Activity>
Could you reproduce the line where "The height and width of the screenshot is (293, 232)." occurs and all lines after it in the listing below, through the final one, without changing anything?

Dataset>
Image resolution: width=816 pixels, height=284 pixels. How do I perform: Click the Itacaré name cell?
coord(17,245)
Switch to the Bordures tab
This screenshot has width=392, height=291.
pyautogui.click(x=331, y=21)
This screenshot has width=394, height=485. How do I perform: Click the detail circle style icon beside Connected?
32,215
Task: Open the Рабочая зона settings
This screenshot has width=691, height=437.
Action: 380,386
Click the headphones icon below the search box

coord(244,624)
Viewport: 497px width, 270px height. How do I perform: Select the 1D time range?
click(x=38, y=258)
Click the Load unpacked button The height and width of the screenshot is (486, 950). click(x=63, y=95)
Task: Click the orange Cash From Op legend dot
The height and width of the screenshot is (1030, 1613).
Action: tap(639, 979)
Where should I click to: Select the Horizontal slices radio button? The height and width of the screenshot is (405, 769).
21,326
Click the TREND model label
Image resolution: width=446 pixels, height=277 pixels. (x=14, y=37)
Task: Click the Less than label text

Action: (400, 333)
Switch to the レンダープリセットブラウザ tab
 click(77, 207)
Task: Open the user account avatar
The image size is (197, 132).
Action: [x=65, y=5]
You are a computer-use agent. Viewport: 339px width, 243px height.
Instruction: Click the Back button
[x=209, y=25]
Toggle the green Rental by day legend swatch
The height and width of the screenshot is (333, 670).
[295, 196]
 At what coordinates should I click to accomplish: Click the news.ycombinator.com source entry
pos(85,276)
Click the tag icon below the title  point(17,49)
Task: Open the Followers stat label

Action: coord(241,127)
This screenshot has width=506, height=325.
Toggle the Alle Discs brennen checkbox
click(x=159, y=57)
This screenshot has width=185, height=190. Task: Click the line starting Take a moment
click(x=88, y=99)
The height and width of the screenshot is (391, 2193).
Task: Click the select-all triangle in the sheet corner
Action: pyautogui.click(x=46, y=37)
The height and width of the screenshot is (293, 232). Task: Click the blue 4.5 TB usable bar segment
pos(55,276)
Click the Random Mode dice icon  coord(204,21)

Output of the task>
The height and width of the screenshot is (293, 232). Task: Click the blue 4.5 TB usable bar segment
pos(55,276)
Click the Random Mode dice icon  coord(204,21)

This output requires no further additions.